L’Italia ha da poco concluso la sua più importante olimpiade di sempre. 40 medaglie di cui alcune pesantissime, che si aggiungono alla vittoria nell’Europeo di Calcio. Un’estate di vittorie e soddisfazioni per il nostro sport. E come ogni altro appassionato di sport non posso che essere felice per tutto questo. Di queste olimpiadi però c’è una cosa che mi è rimasta impressa anche più dell’oro di Marcell Jacobs. Sono le parole e le scelte coraggiose di Simone Biles che hanno rotto il silenzio di stadi senza pubblico. Per la verità se n’è discusso poco, troppo poco, dalle nostre parti. Molto di più al di là dell’Oceano. Simone Biles è arrivata a Tokyo con il peso di essere considerata da molti come la migliore ginnasta della storia.
Essere degli atleti di quel livello da fuori può sembrare tutto rose e fiori: le medaglie, i viaggi in giro per il mondo, le persone che ti acclamano. Dietro però c’è una realtà molto diversa, che nell’ambiente tutti conoscono ma di cui si parla pochissimo. Fino alla scelta di Simone che si è ritarata prima dalla competizione a squadre e il giorno seguente da quella individuale. Simone ha dichiarato di non stare bene mentalmente, aprendo una discussione su stress, ansia e depressione negli atleti. Michael Phelps ha dichiarato “Spero che questa sia un’opportunità per iniziare a dare il giusto peso alla salute mentale degli atleti”.
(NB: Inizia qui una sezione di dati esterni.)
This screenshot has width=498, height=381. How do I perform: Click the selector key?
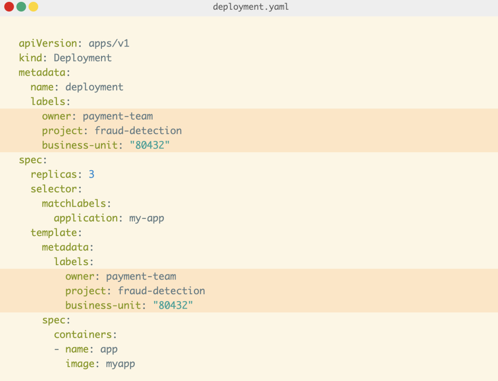(53, 189)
Simone non è la prima atleta a soffrire di questi problemi, ma certamente una delle poche ad avere avuto il coraggio di parlarne. Durante il recente WTA250 di Tennis che si è svolto a Parma una giocatrice tra le prime al mondo si è lasciata sfuggire questa frase durante una conversazione privata “non ne posso più di giocare, io in realtà non vedo l’ora di smettere.” Alcune volte però il peso del fallimento diventa così grande da essere insopportabile. E’ il caso di Kokichi Tsuburaya, maratoneta giapponese che nelle prime olimpiadi di Tokyo nel 1964 arrivò terzo sorpassato a pochi metri dal traguardo. Kokichi dopo la gara disse di aver commesso un errore imperdonabile davanti al popolo giapponese e di dover rimediare. Ci provo sulla pista, ma alcuni infortuni gli impedirono di partecipare alle olimpiadi di Città del Messico del 1968 e così Kokichi si tolse la vita con al collo la medaglia di bronzo.
Mi piacerebbe che dopo i più che giusti festeggiamenti per queste 40 medaglie si prendesse sul serio il monito di Simone, si aprisse finalmente una discussione senza tabù sulla salute mentale degli atleti, ma anche di tutte le altre categorie, si insegnasse ai ragazzi che non esiste successo che non passi dal fallimento. Perché, in fondo, come diceva il monologo di un vecchio film “la corsa è lunga e alla fine è solo con te stesso”.